# Provided entries:
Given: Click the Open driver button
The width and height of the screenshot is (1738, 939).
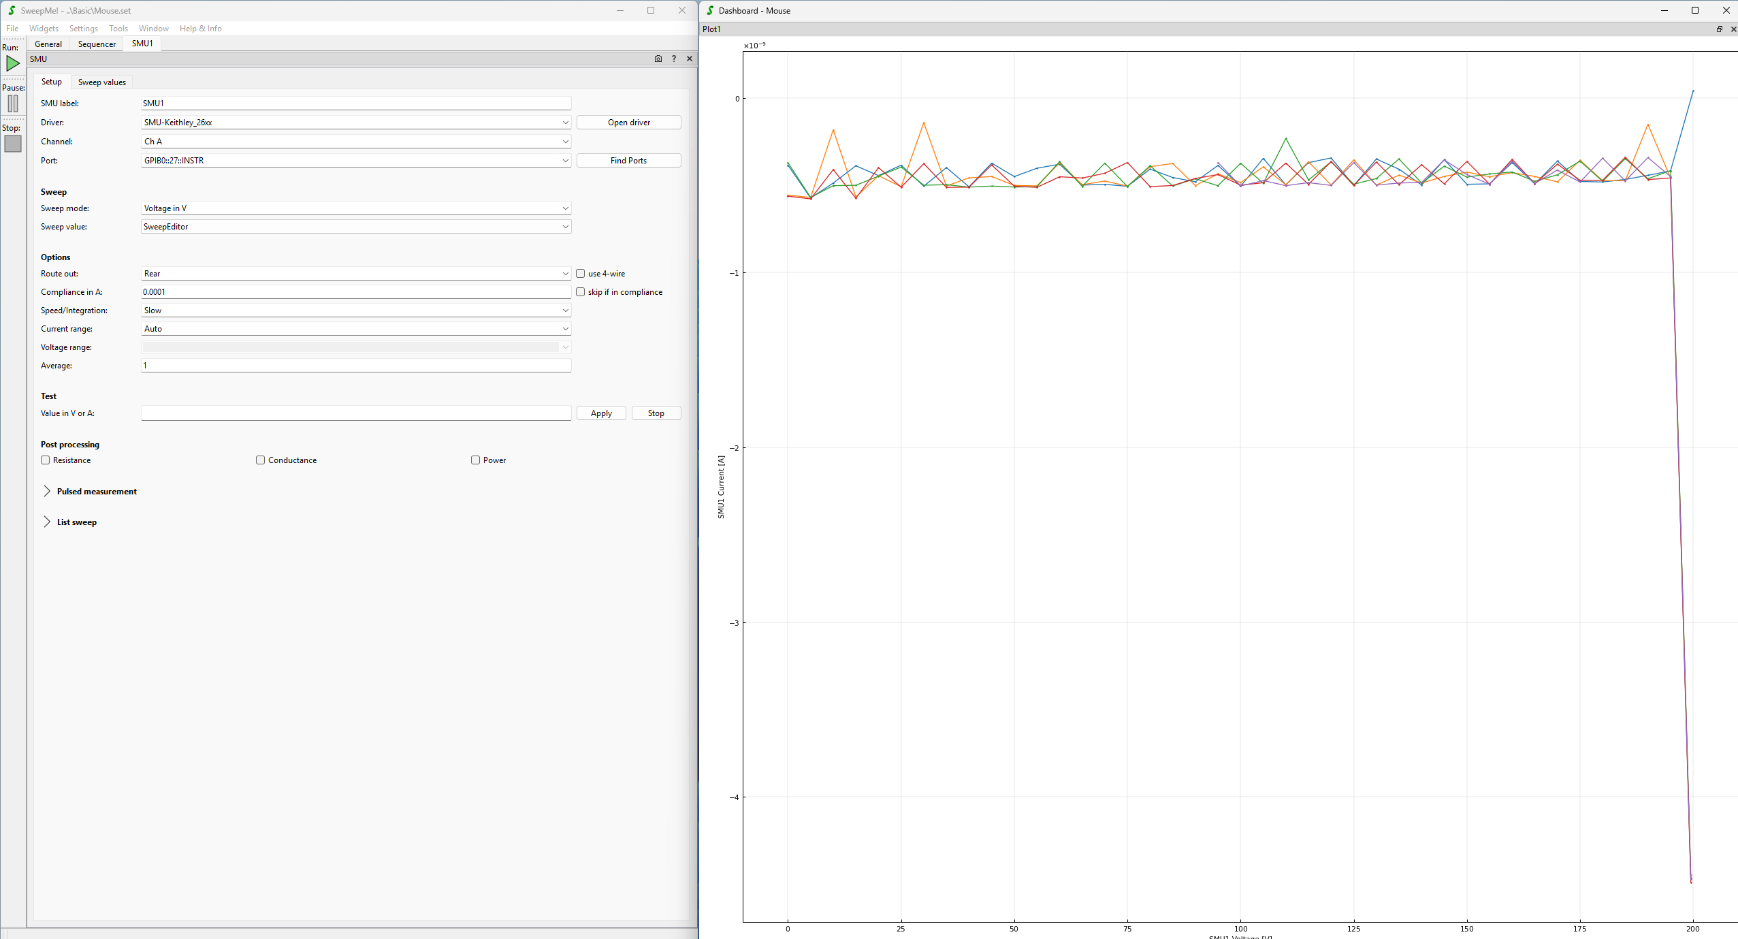Looking at the screenshot, I should pos(628,123).
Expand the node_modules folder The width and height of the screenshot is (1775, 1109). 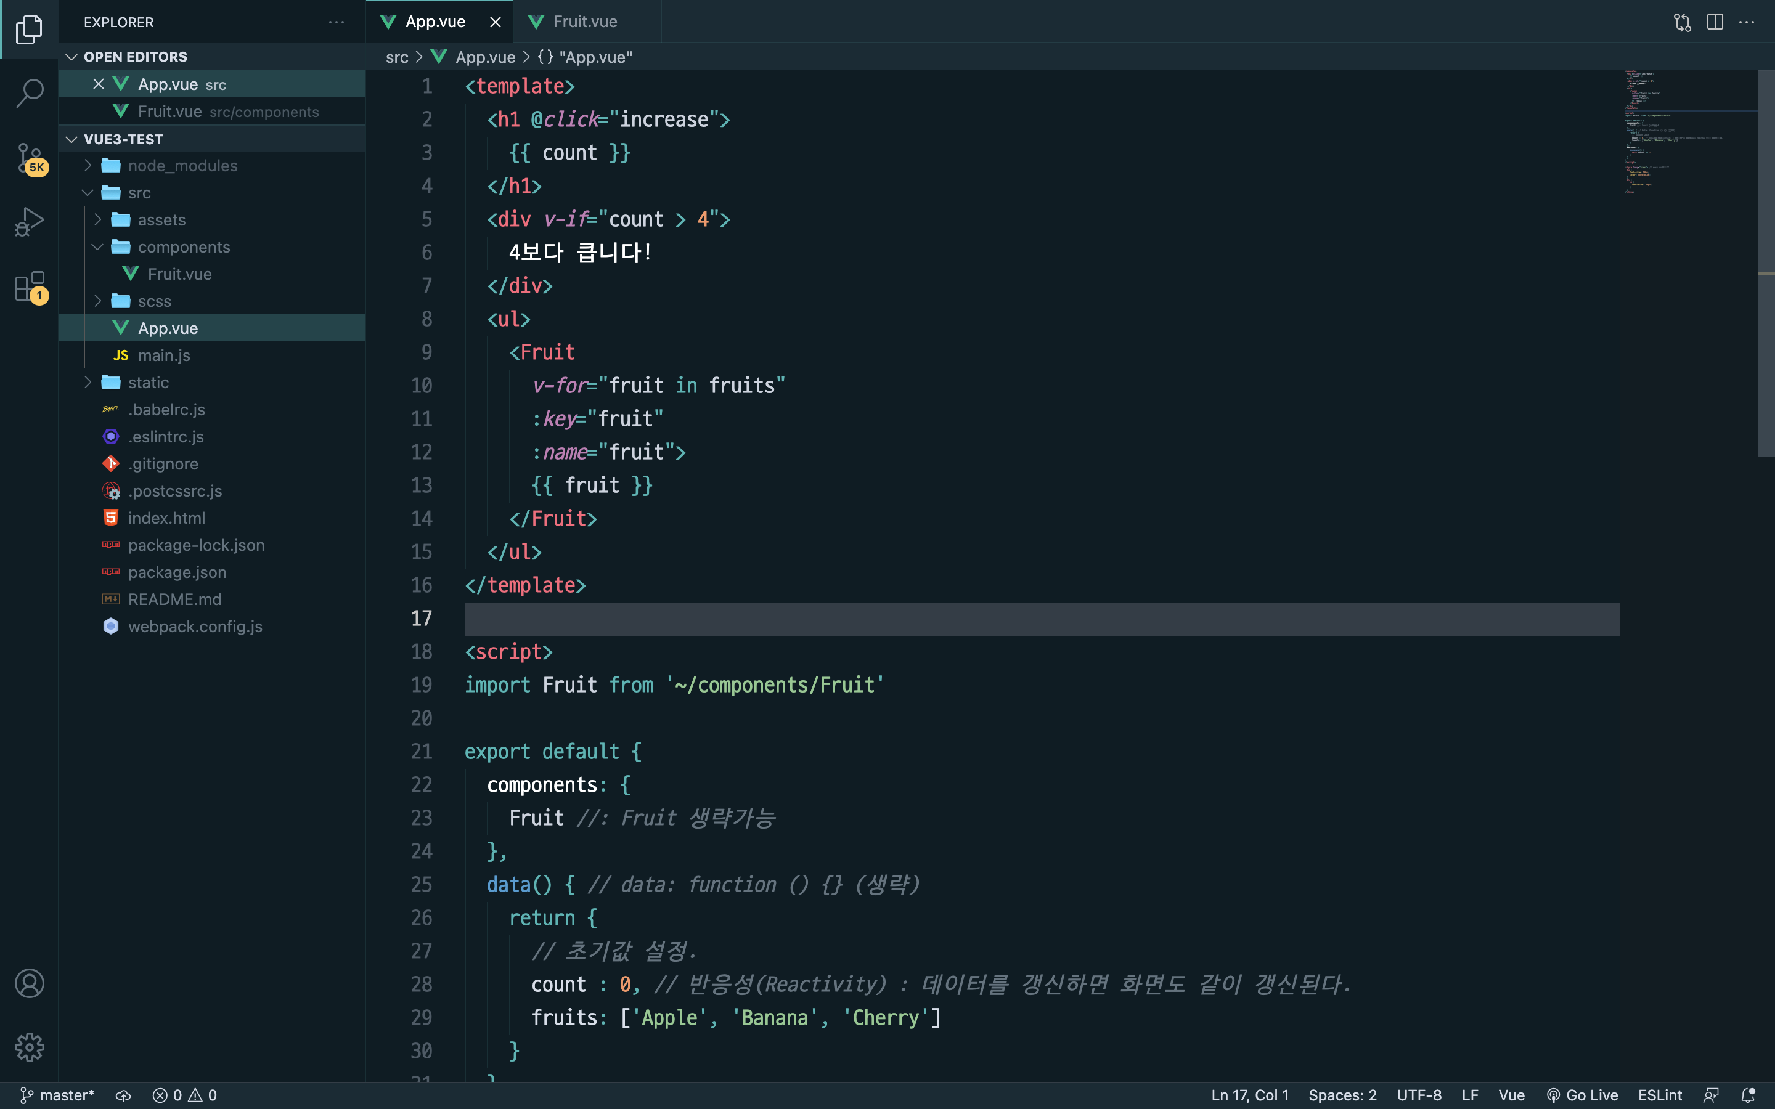click(x=183, y=166)
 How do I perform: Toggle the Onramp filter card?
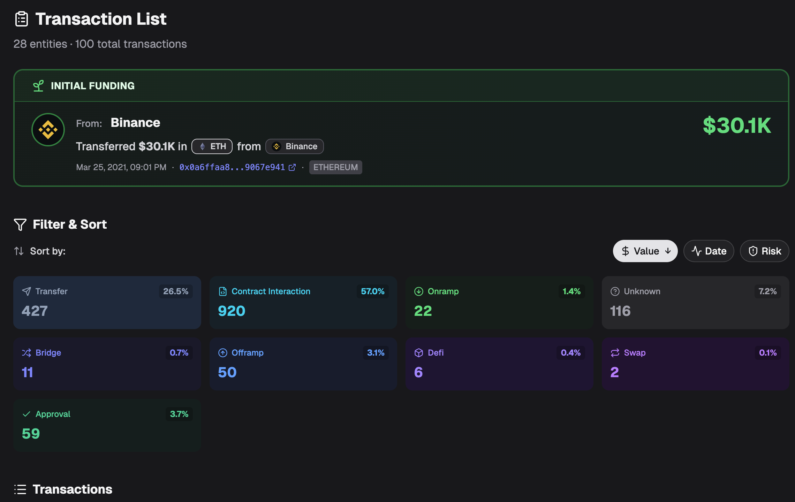click(499, 303)

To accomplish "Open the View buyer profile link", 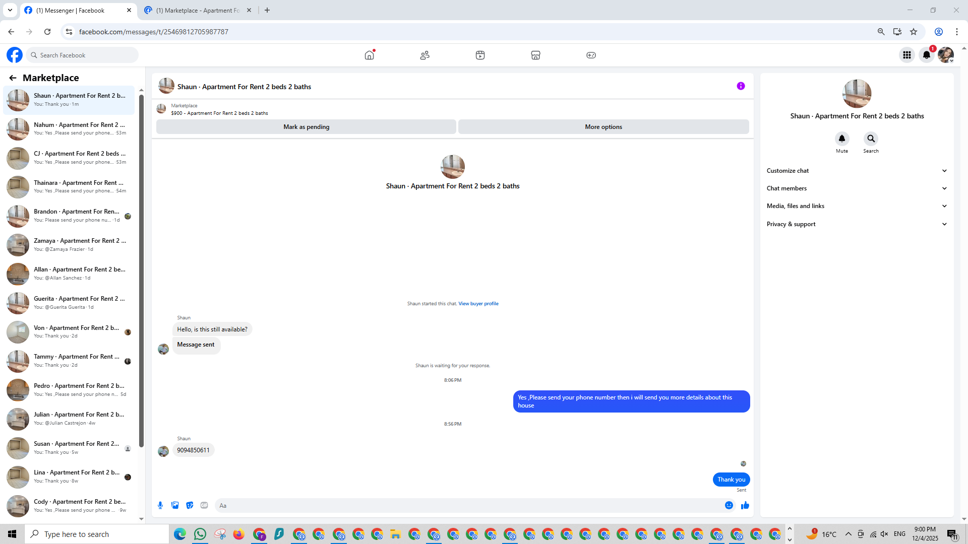I will click(x=478, y=304).
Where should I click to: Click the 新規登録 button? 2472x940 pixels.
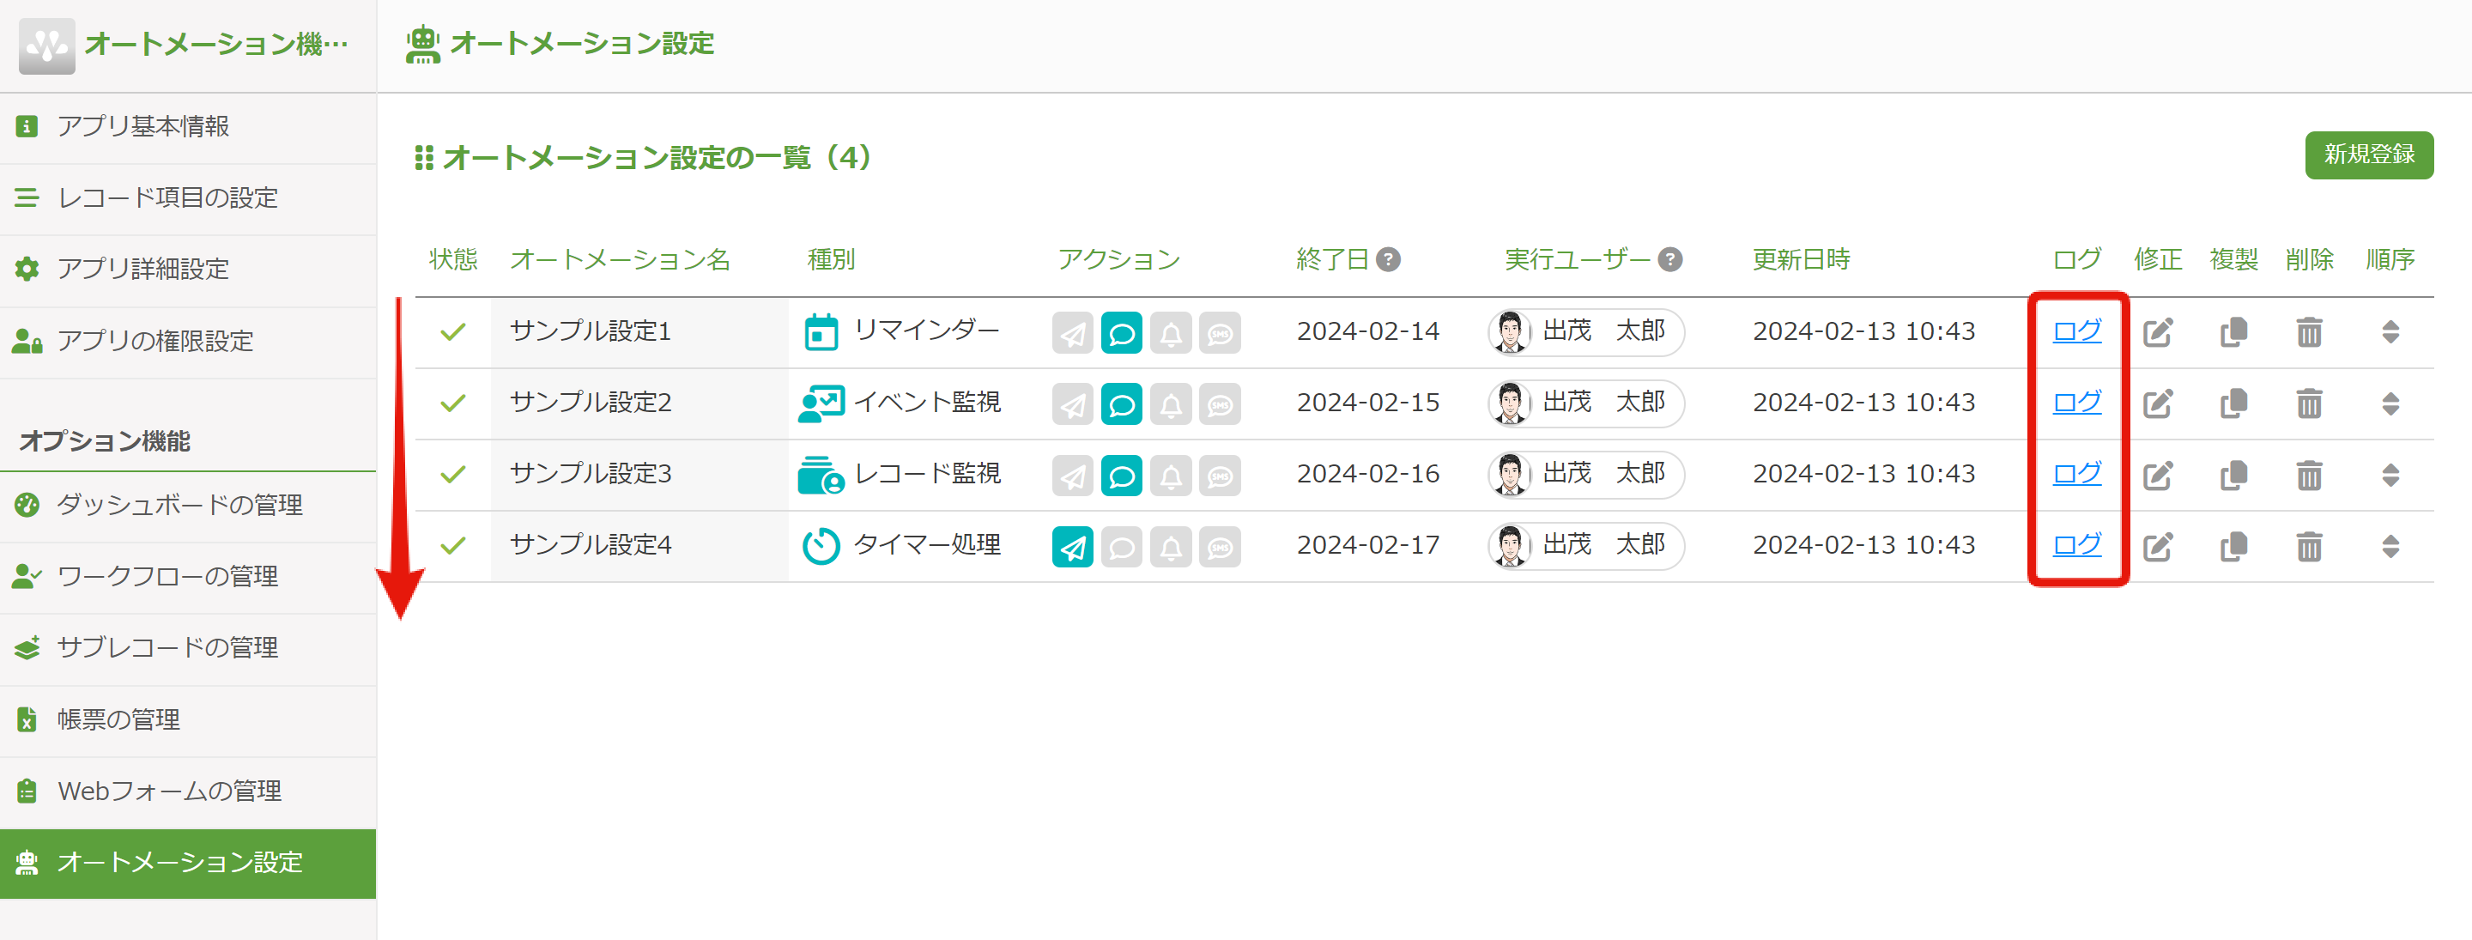pyautogui.click(x=2368, y=155)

# Required action:
Word for word, give again the lines from the line holding "Where should I" through the last line of the material, both included; pictures are not part of the copy.

# Result:
Where should I click to: Click the 新規登録 button? 2472x940 pixels.
pyautogui.click(x=2368, y=155)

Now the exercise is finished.